START Supplied text
Mind if I take this, Marco?
Of course, Kev, I think you know more than I do.
Well, both know a lot about it, I guess, because it's, I mean, key is testing, right?
So this is really, I want to say more than 50% of the daily business of a developer here at Dynatrace.
So as you said, something like CrowdStrike, of course,
is the absolute worst case scenario that could happen.
But on a smaller scale, if we did something really wrong,
we could cause similar issues if you made a big mistake. So currently, for example, the Java agent runs about 6 million installations.
So if you have a crucial bug that would prevent JVM from booting,
you have a similar scenario than CrowdStrike.
I mean, you don't take down the whole machine,
but you take down a JVM, which is, in the end,
for a customer who's running their
business transactions or business load it's the same result. So to prevent that from happening as I said testing is key and this is what we really take so seriously and every day we have
like hundreds, hundred thousand or so instances of test cases
that are running.
There's instances here
because it's not like individual tests,
but if you run tests in different permutations
like operating systems,
operating system flavors,
even like 32-bit and 64-bit
and Linux and Windows
and esoteric platforms like Solaris and AIX.
And then you want to run different versions
of the product you're supporting.
And you can easily see how this multiplies
into a huge matrix of test permutations.
And that's what you're doing on a daily basis.
So, of course, this cannot run
with each and every product build, but it runs on its own cadence
at least daily. And then we take our time to look at these test results. So it's a fixed
schedule, it's a fixed part of our weekly work where we sit together and analyze eventually the tests that may have failed together and analyze it for results.
But bottom line is, if really something terrible would happen, we would see this immediately.
END Supplied text
**Questions to answer**
A. Reproduce verbatim the portion of the transcript that opens with the words containing "Well, both know" and closes with "scenario than CrowdStrike.".
B. According to the transcript, roughly how many installations does the Java agent currently run?
Rely solely on the transcript above when responding.
START Material provided
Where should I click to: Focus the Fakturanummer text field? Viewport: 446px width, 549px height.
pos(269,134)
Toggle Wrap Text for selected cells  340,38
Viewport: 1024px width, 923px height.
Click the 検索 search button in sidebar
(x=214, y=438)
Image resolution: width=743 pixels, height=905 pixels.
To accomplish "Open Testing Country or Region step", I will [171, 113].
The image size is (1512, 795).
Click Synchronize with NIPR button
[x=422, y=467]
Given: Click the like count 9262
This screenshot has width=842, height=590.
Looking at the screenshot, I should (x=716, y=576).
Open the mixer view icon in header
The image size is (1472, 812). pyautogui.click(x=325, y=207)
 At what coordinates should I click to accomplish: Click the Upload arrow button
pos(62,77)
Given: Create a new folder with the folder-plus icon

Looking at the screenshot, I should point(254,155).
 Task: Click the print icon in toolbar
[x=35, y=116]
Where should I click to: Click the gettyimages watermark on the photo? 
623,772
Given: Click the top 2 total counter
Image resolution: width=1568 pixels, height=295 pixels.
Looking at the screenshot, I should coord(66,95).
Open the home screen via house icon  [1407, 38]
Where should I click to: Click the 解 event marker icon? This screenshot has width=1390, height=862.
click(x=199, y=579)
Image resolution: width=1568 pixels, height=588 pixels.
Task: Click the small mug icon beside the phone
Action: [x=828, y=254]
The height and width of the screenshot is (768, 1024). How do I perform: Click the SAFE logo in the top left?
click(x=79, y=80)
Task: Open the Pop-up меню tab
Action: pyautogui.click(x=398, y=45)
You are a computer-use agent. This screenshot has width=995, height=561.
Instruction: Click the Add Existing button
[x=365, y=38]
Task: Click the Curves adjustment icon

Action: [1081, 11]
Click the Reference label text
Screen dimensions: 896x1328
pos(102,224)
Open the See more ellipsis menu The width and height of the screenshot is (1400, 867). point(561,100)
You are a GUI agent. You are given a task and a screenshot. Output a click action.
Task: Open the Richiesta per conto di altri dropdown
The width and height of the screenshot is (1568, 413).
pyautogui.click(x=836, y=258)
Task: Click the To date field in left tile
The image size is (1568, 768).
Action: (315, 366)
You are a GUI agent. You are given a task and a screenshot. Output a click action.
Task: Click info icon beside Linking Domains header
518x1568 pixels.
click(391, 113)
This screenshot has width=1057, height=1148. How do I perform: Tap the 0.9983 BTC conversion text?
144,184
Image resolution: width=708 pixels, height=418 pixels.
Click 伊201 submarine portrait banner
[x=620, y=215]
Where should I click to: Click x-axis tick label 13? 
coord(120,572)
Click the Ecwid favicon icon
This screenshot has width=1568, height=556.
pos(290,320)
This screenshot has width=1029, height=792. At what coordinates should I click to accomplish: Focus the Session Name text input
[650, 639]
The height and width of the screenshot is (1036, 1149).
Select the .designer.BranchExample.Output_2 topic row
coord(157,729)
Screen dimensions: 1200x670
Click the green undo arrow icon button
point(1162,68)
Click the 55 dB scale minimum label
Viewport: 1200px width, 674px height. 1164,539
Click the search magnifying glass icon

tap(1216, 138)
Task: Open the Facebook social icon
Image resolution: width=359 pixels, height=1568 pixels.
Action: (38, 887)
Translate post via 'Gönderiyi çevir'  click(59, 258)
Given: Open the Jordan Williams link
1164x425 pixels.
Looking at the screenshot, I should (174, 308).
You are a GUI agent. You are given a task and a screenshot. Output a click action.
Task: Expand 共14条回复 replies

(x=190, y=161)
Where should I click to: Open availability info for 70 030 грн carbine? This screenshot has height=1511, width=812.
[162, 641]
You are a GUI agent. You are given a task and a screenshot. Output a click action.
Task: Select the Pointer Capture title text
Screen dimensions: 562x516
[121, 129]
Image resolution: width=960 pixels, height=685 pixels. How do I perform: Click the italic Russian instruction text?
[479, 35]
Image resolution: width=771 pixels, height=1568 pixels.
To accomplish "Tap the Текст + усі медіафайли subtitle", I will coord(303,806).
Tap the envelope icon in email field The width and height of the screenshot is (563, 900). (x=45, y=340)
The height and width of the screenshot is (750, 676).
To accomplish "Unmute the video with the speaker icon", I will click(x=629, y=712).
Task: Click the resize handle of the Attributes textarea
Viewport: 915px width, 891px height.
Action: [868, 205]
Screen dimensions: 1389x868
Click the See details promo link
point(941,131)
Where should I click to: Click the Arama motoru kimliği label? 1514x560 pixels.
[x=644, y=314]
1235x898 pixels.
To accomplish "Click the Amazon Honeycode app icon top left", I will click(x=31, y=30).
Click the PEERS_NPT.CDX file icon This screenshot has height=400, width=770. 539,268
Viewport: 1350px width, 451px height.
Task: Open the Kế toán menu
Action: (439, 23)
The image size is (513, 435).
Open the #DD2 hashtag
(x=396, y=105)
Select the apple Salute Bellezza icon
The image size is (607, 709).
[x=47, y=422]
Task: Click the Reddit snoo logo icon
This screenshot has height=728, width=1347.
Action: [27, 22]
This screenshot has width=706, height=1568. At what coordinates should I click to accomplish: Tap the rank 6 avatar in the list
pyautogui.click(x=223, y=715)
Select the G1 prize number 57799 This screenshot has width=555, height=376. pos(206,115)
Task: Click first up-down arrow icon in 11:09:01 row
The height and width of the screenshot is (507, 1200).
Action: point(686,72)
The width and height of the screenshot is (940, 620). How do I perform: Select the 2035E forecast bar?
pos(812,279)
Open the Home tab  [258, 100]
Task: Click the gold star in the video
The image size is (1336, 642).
END Material provided
**Written responses**
A.
Well, both know a lot about it, I guess, because it's, I mean, key is testing, right?
So this is really, I want to say more than 50% of the daily business of a developer here at Dynatrace.
So as you said, something like CrowdStrike, of course,
is the absolute worst case scenario that could happen.
But on a smaller scale, if we did something really wrong,
we could cause similar issues if you made a big mistake. So currently, for example, the Java agent runs about 6 million installations.
So if you have a crucial bug that would prevent JVM from booting,
you have a similar scenario than CrowdStrike.

B. About 6 million installations.